1st: I pour out my bread flour direct onto my granite worktop and mix with lukewarm water, dried yeast, salt and honey. NB: Yeast is a microorganism. Hot water will denature the yeast and it will not make your dough rise (that’s enough science for now.)

2nd: Once the flour has absorbed the liquid I start using my hands to bring the mixture together. At this moment I start kneading the dough.

Kneading: This is the process whereby you use the heel of your hand to push the dough away from you, fold the dough over, rotate and repeat until the dough becomes elastic and smooth.

3rd: I then place this dough ball into a bowl and cover with a tea-cloth to prove. It is this proving that makes the dough rise and fill up with pockets of carbon dioxide gas making for a light and fluffy dough.

After ~45 mins I knock the dough back and start rolling out and assembling my pizza.

I make this pizza so often that I don’t weigh the ingredients.
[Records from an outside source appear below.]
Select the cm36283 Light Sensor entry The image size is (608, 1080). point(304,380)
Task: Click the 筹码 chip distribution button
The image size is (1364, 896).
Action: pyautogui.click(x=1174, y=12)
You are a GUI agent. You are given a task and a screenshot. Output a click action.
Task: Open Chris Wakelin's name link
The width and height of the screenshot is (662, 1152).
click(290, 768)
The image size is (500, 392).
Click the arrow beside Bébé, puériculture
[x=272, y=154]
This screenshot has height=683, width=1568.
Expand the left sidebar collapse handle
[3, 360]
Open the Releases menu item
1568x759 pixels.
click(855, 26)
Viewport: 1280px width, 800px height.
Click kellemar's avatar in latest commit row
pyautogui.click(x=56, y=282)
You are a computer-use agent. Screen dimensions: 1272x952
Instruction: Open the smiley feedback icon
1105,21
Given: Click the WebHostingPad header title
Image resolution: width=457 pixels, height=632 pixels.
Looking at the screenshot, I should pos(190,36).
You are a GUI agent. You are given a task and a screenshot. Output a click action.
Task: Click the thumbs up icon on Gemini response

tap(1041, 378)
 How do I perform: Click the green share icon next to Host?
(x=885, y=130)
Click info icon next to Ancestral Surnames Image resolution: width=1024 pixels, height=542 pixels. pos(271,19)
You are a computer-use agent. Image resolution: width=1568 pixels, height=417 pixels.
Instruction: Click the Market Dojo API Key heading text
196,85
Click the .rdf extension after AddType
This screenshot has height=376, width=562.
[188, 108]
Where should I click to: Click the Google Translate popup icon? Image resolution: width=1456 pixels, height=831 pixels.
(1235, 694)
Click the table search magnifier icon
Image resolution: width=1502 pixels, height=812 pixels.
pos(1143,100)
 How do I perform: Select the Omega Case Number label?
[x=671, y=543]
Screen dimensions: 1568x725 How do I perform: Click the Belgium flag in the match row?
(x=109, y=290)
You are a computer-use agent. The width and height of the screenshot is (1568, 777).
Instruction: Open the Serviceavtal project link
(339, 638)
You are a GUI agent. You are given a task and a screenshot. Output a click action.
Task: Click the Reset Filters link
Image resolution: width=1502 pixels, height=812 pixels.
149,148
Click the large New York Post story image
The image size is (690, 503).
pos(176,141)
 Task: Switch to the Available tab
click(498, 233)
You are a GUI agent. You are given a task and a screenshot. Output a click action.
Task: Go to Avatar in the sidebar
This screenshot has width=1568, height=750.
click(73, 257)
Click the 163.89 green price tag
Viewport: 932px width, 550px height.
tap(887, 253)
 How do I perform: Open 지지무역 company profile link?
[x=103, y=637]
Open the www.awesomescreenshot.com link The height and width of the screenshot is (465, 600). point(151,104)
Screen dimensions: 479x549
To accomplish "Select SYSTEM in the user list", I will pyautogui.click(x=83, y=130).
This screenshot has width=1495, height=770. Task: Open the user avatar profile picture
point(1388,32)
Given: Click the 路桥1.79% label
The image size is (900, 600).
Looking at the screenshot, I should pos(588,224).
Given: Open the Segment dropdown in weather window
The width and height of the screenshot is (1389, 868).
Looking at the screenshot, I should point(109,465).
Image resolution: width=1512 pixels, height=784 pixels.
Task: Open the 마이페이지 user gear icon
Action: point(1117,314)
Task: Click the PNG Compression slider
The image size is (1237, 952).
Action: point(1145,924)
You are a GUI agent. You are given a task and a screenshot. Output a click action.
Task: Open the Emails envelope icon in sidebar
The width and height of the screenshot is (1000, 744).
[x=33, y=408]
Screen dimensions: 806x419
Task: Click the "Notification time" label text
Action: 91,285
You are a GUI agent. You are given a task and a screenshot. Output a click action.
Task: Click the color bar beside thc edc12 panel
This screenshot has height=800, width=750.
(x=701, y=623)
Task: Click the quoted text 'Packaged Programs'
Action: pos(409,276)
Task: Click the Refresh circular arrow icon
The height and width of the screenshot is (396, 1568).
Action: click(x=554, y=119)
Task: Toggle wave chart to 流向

Everything is by eye. My two rules are: how big a pizza am I going to able to consume and how big my oven is!

“For me it is about the feel of the dough under my hands”

If with every push of the heel of my hand I feel the dough is dry and flaky I wet my hands in tepid water and continue. If alternatively it is too moist and not taking the force I add more flour. Once the dough becomes as warm as flesh, it is ready to rest in a warm place to allow the yeast to work its magic.

Fresh parmesan grated over and topped with rocket leaves. Drizzled with olive oil and tobasco sauce at the ready.

I always eat my pizza off the board.

DELICIOUS!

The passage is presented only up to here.